We’re going to go see a movie. The newly weds will obviously sit in the front together, how adorable. They really are so cute. Now the rest of us have to cram in the back. That’s 5 of us. A couple people are already in the car and I wait for the other girl to go in first but she doesn’t get the hint and now we’re being yelled at for taking so long and somehow I end up next to you. I tried to avoid it, really I did. I didn’t want to sit right up next to you, crammed against your body. But the door is slammed shut, and it’s you, me, and the door. Everyone else is on the other side of you. So it’s not like I can talk to anyone else besides you. Not that I don’t want to talk to you, of course I do, but to have your undivided, focused attention, it’s a little unnerving.
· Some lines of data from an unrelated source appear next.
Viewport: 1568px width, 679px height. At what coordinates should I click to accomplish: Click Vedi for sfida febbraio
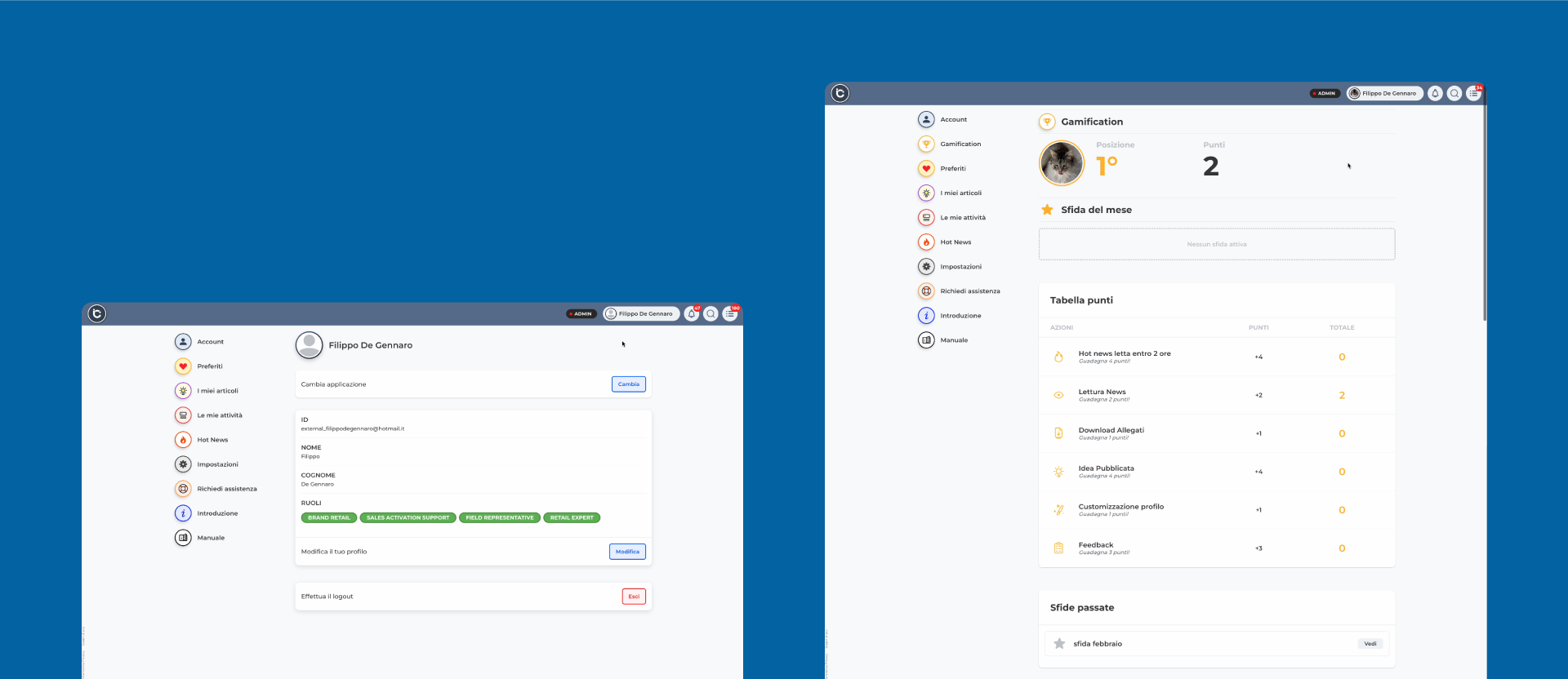(x=1370, y=644)
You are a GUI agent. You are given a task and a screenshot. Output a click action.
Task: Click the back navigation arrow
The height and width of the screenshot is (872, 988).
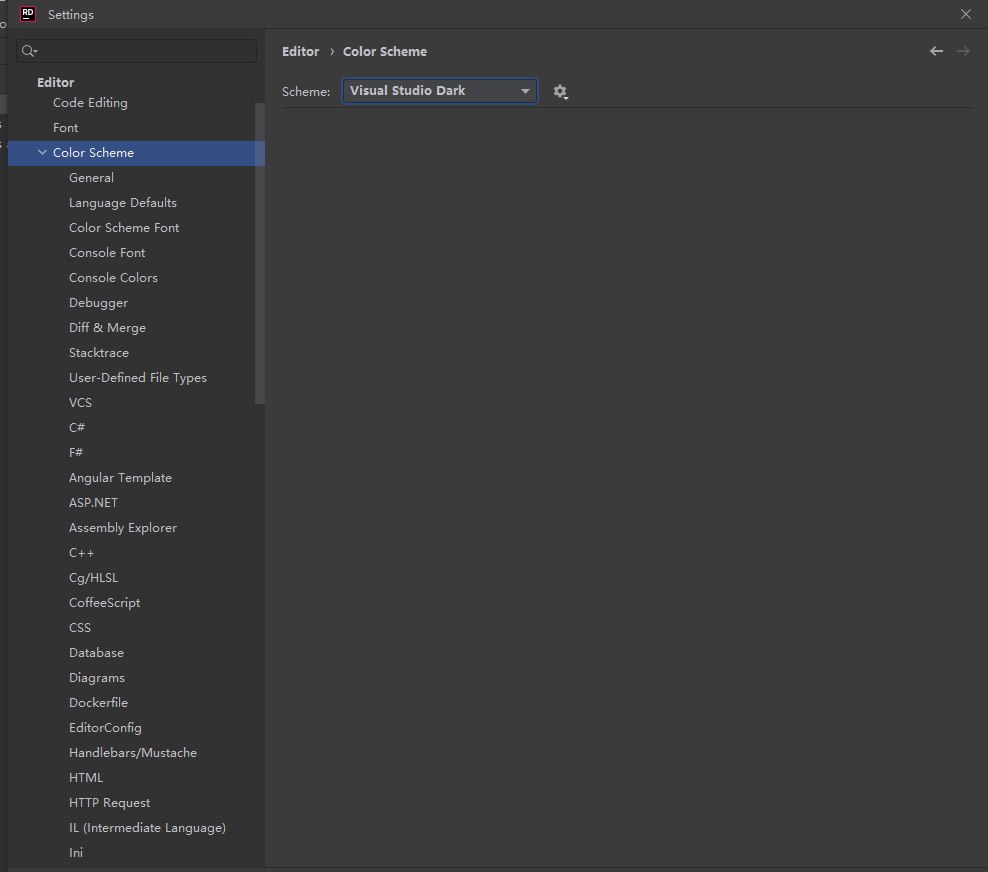[936, 50]
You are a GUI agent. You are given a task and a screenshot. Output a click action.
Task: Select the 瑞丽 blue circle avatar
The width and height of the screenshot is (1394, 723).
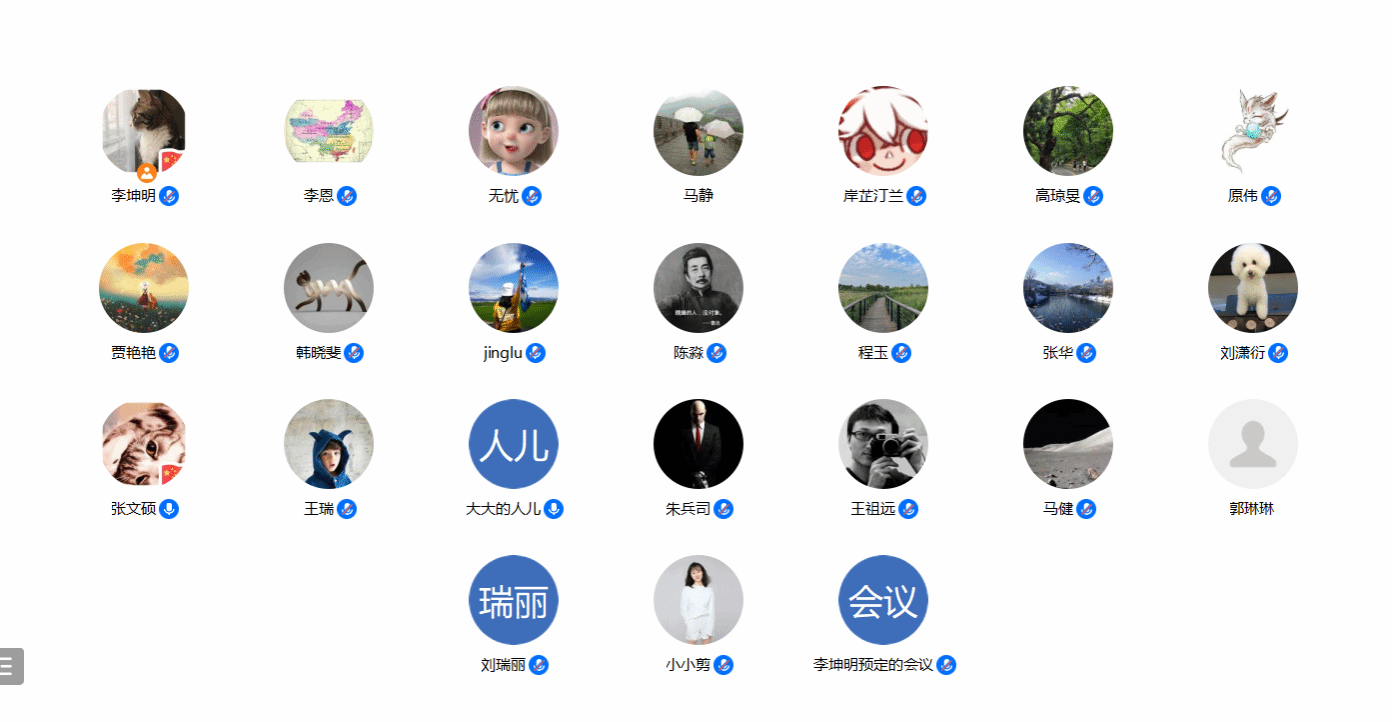pos(514,600)
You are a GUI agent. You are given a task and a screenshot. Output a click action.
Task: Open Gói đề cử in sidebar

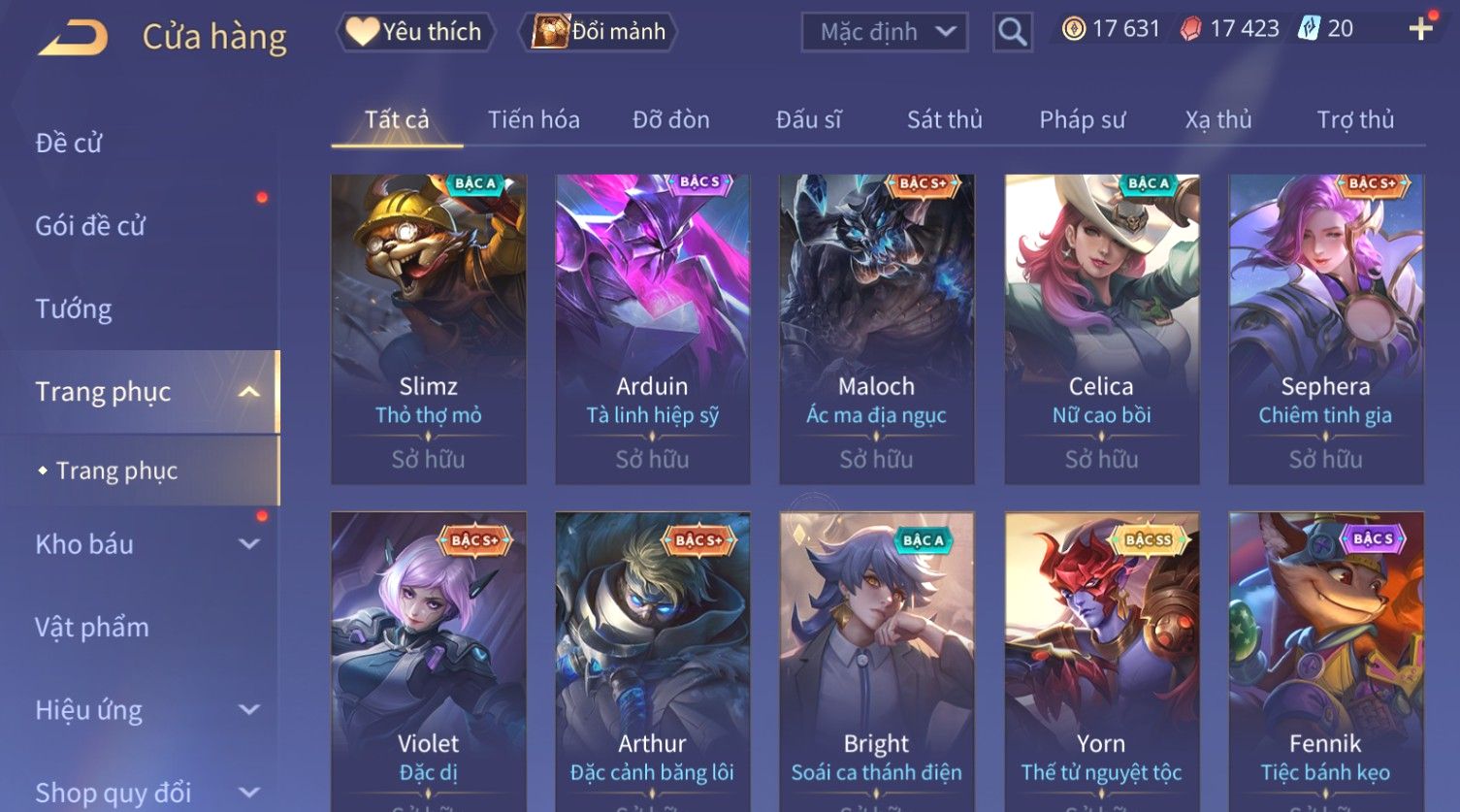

You offer me a headphone and we start listening. You put your arm around me. You always put your arm around the back of the seat next to you but because we’re all crammed together, your arm ends up around me. I hate to admit it but I enjoy it. All of it. The arm, the headphones, the attention. I’ve felt this way for a long time but I can’t say I know about you. You’re way out of my league for one thing and I never picked up on anything from your end. So I quietly enjoy my time with you and try to hide my feelings because I know they won’t go anywhere. We talk about some of the songs and other stuff in general. I drop my bangs between my face and yours occasionally because the proximity makes me uncomfortable. You lean in really close and say things right into my ear when I do that.
After a fantastic 30 minutes that I thoroughly enjoy, we finally arrive to the movies. We don’t sit next to each other like we did last time. Afterwards, when I ask how you liked the movie, you tell me you don’t know because you weren’t really paying attention. My thoughts wander as to why but I quickly squash them before they wander too far. It’s nothing.